Customizable Processes for System Authorization
Qmulos revolutionizes the Risk Management Framework (RMF) process by offering a data-driven approach that significantly streamlines and enhances the system authorization process. Unlike traditional methods that rely on extensive and often outdated documentation, our solution provides near-real-time information, enabling authorizing officials to make informed decisions based on the current state of the system. This approach eliminates the need for laborious hours of manual review by leveraging quantitative system data that is consistently updated.
Recognizing the differences in approval chains and the individuals involved in the Authorization to Operate (ATO) process across organization, Qmulos has updated the System Authorization dashboard and workflow to be customizable for each customer. These enhancements allow users to define approval chains with any number of steps and stakeholders and execute those workflows dynamically on the System Authorization dashboard. Now the ATO process can require reviews from multiple roles of your choice, ensuring a comprehensive evaluation before the authorizing official makes the final decision.
Regardless of your role in the approval process, the System Authorization dashboard enables you to visualize the approval chain and monitor the workflow’s progress. Stay informed by choosing to “watch” the approval, receiving email notifications for any updates or changes in the workflow.
Generating ConMon Reports
Qmulos is at the forefront of facilitating Continuous Monitoring (ConMon) processes, aligning with the objectives outlined in NIST SP 800-37’s Monitor step. As defined, the goal is to “maintain an ongoing situational awareness about the security and privacy posture of the information system and the organization in support of risk management decisions.” Qmulos has been consistently delivering on this objective by providing customers with continuous visibility into their system’s security posture through our System Continuous Monitoring dashboard in Q-Compliance.
To substantiate the effectiveness of your continuous monitoring strategy, Qmulos empowers users to export ConMon control data into a Microsoft Excel spreadsheet directly from the System Continuous Monitoring dashboard. This comprehensive report encompasses human activity, assessments, implementations, and other control records, offering a detailed account that serves as crucial evidence for auditors of an effective continuous monitoring strategy implemented within your system. Users can further customize the report by filtering it based on specific time ranges, monitoring frequencies, or configuring it to display ConMon data at the Common Control Identifier (CCI) level.

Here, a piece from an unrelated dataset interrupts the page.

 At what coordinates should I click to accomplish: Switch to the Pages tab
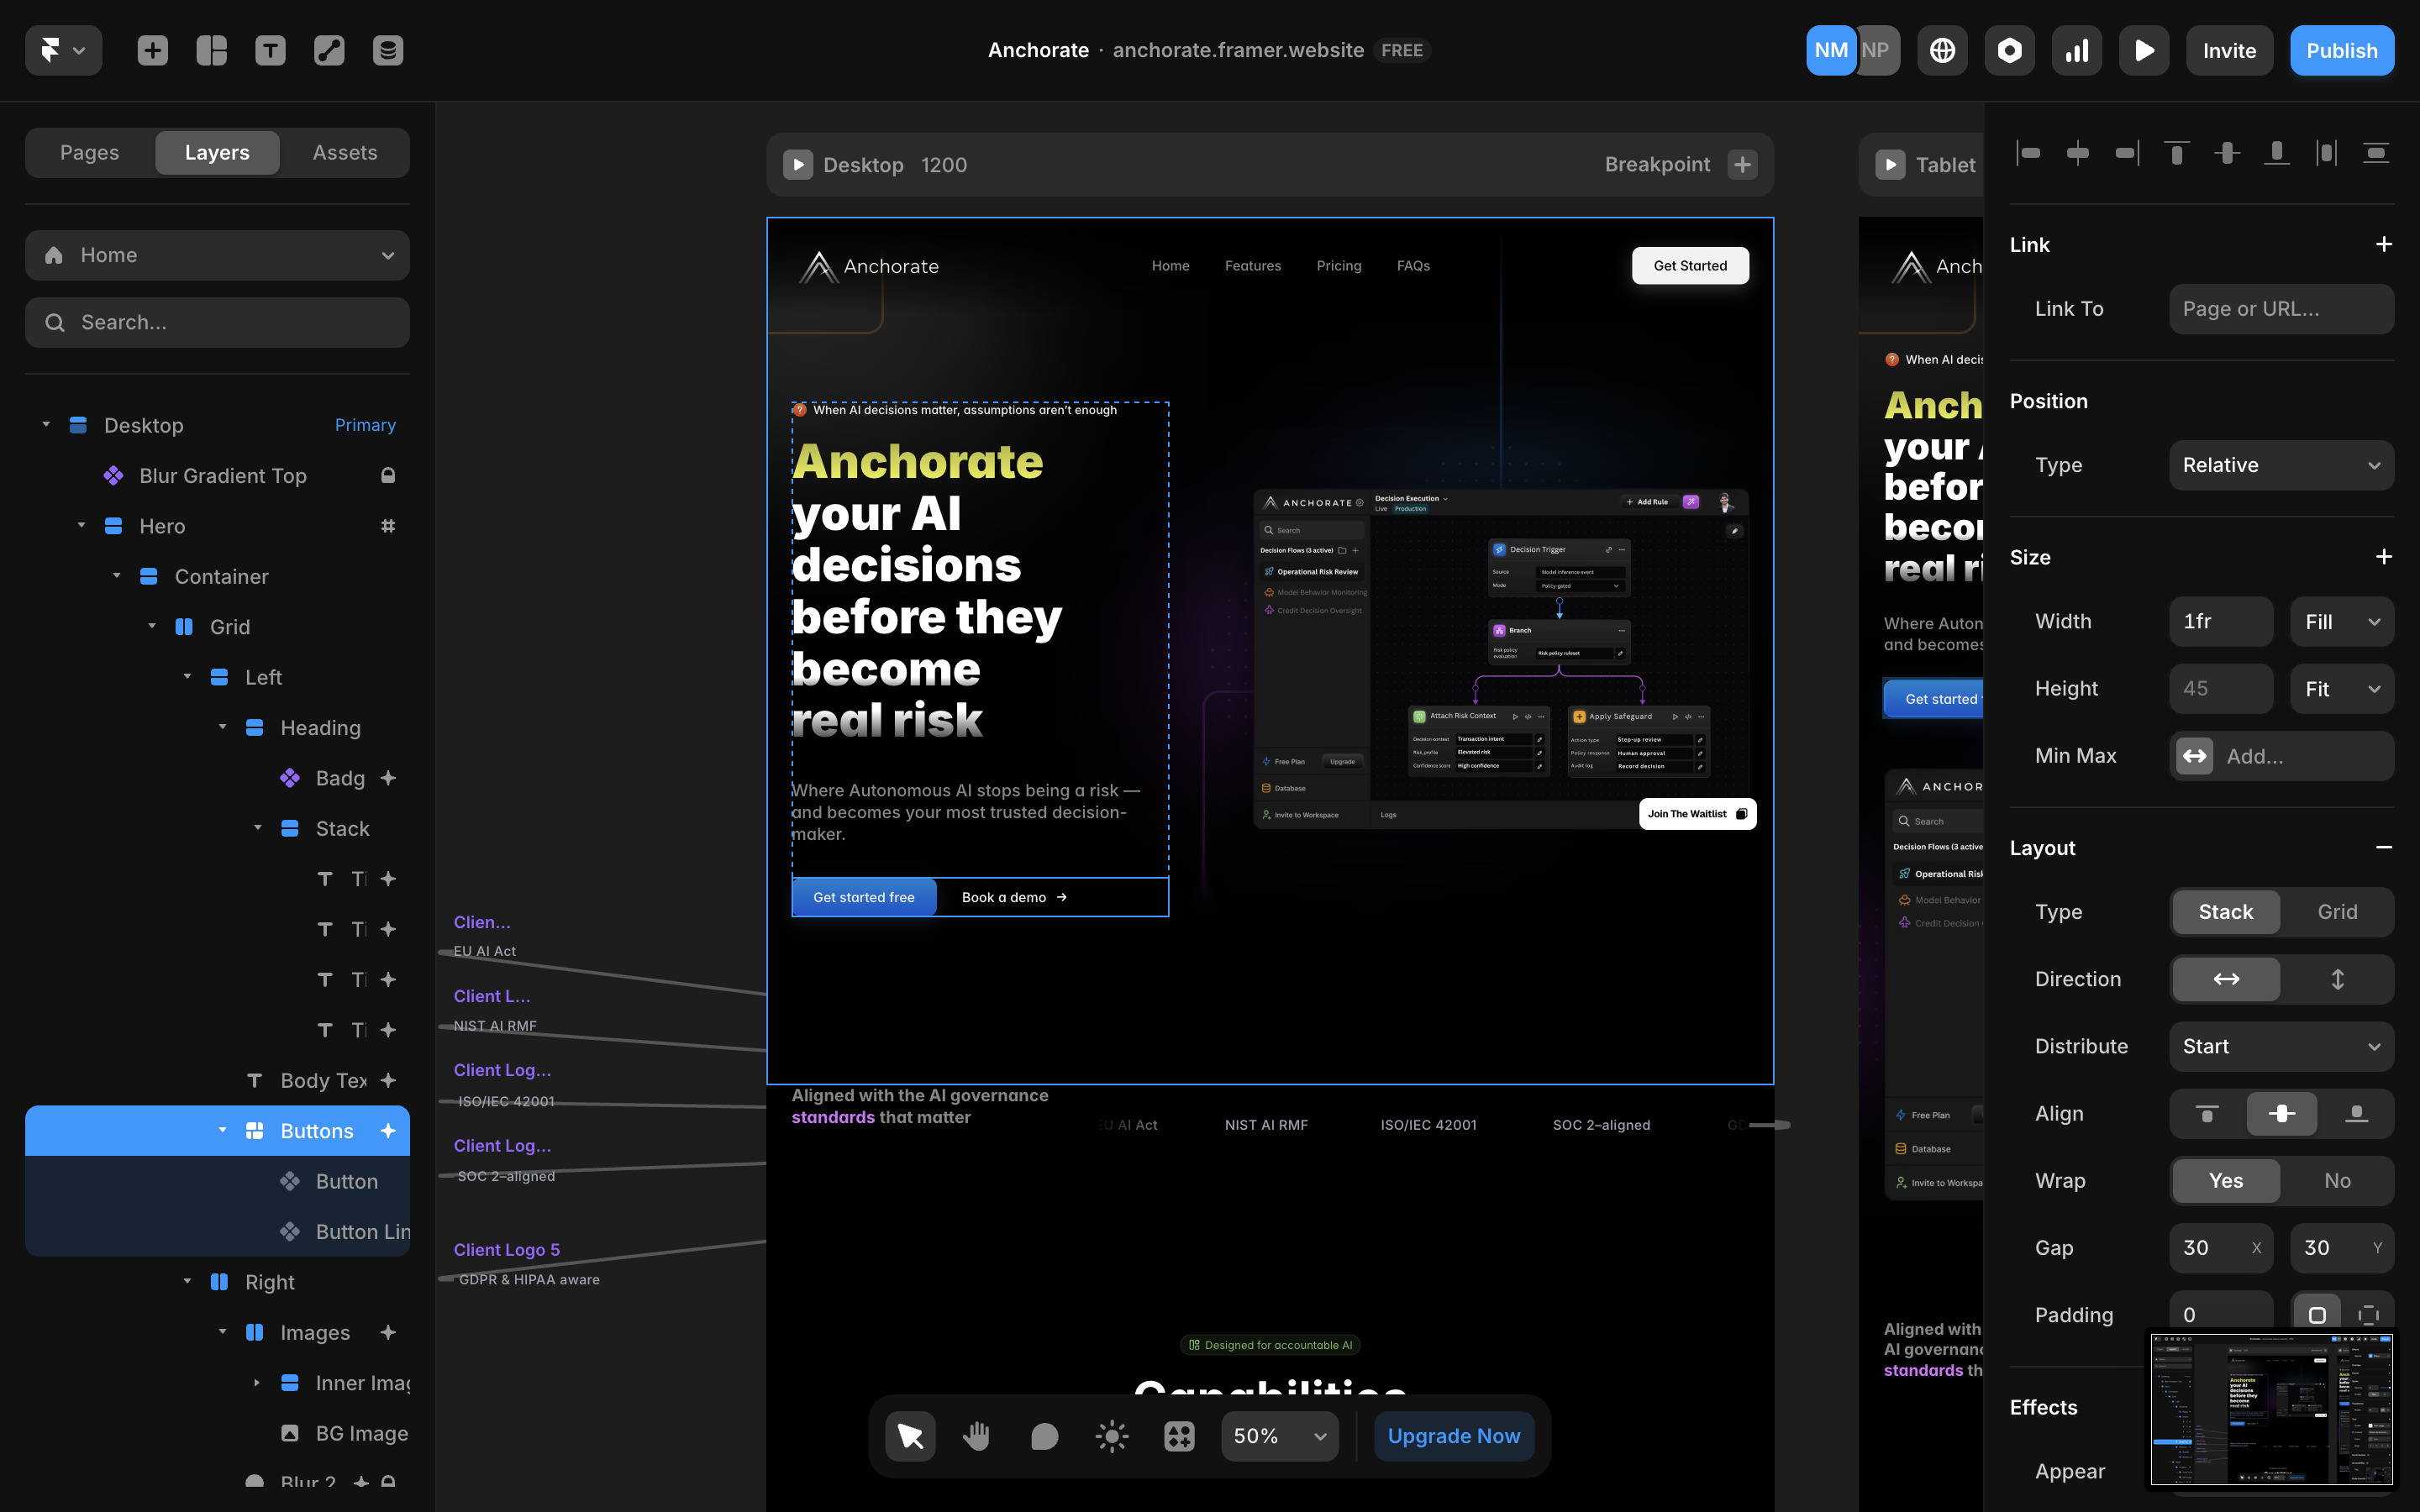tap(89, 153)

Streamlining Alert Investigations in Q-Audit
In this latest release of Q-Audit, Qmulos has improved the process of alert investigations through enhanced dashboard features and seamless ticketing integration. Now, users can gain deeper insights into triggered alerts by accessing the search query and raw results that led to the alert activation, facilitating informed assessments of potential threats. Rather than permanently deleting alerts, our system introduces an “acknowledgment” feature, preserving them as historical data in Q-Audit. Information System Security Officers (ISSOs) can leverage this to track past investigations, understanding who, when, and why alerts were acknowledged, enhancing transparency in the investigative process.

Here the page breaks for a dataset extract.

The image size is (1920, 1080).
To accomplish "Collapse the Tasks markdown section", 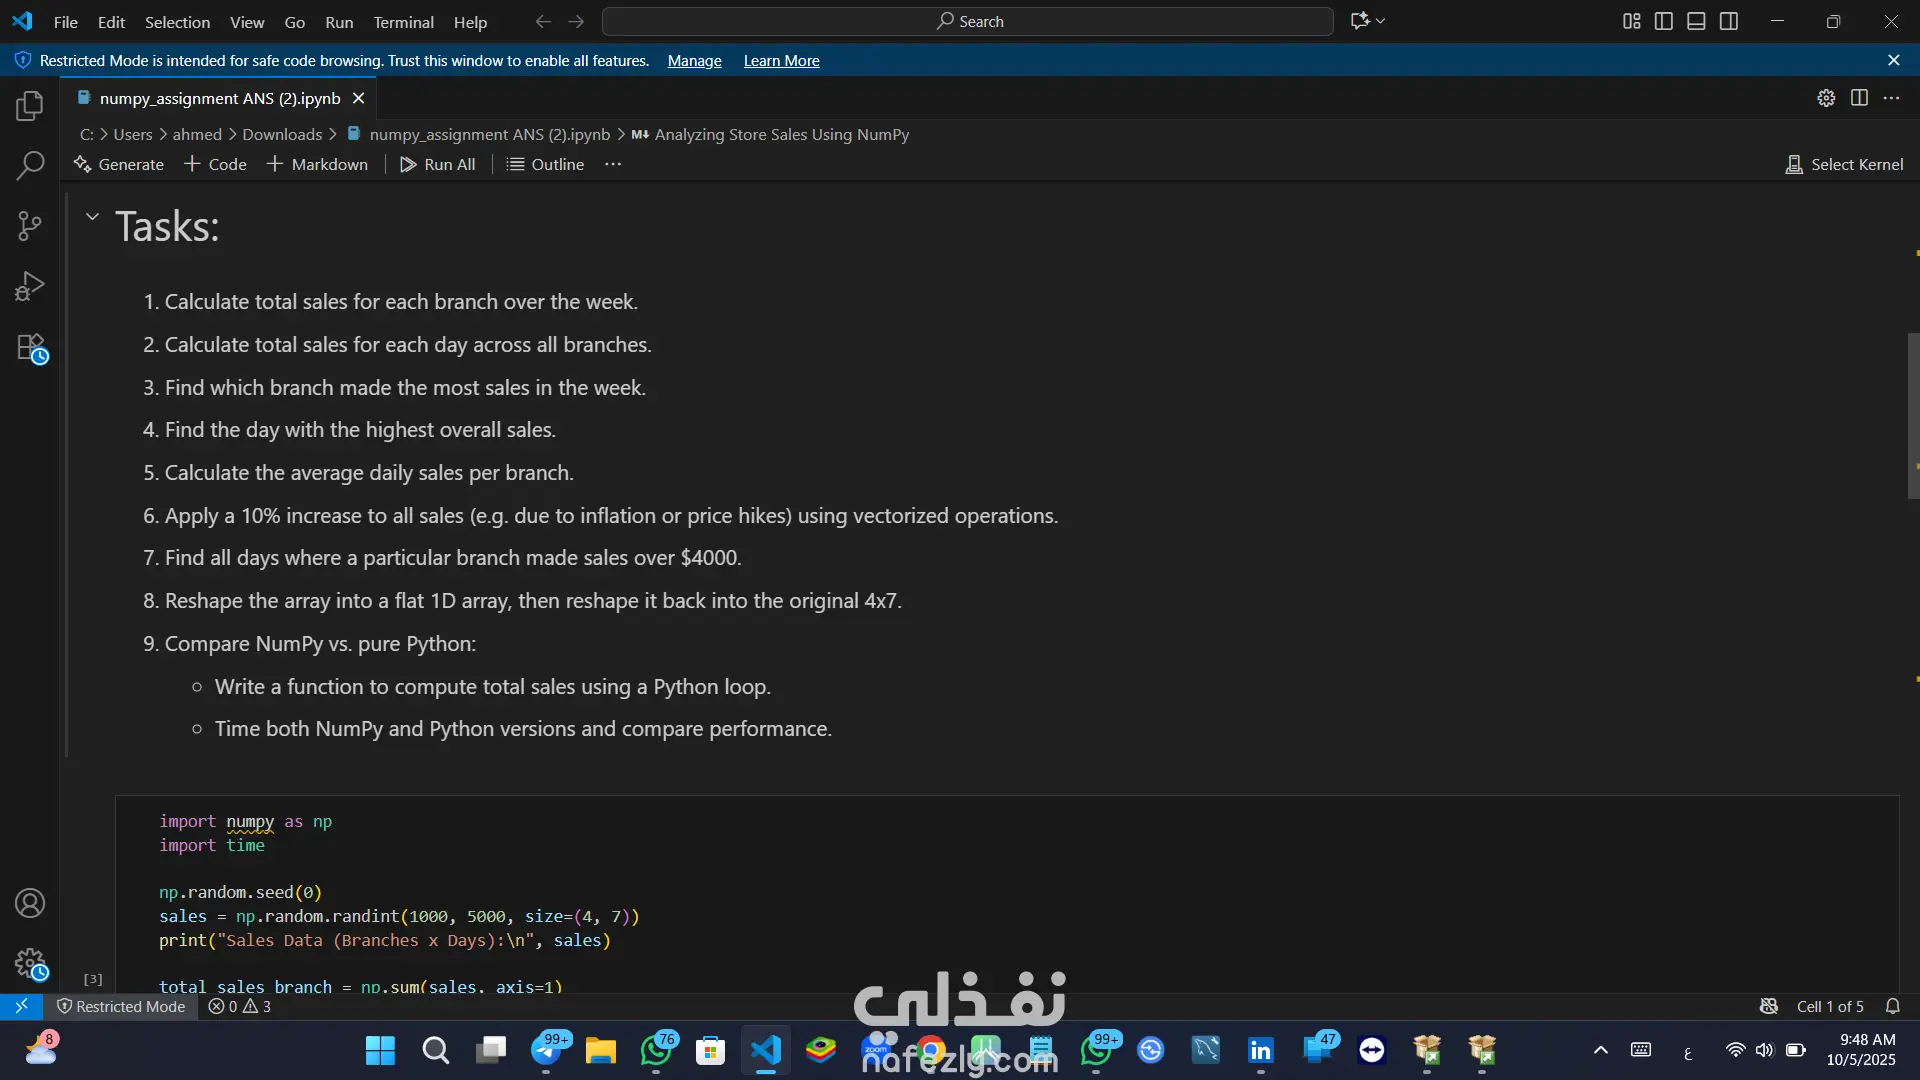I will tap(92, 216).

For a more collaborative approach to investigations, the integration of a ticketing system allows users to delegate alert analyses efficiently. Creating tickets directly on the Attributable Event Alerts dashboard streamlines the process, enabling users to tie one or multiple alerts to a single ticket for comprehensive investigation. The convenience doesn’t end there—automated ticket creation is available through our existing alert action, simplifying the workflow. Users can also make real-time edits, such as reassignment or status changes, directly within the Attributable Event Alerts dashboard. For a holistic view and further actions, users can seamlessly transition from the Attributable Event Alerts dashboard to the Qmulos Ticketing System (Q-Ticket 1.0.0 or above) app, ensuring a unified and efficient experience in managing and resolving security incidents.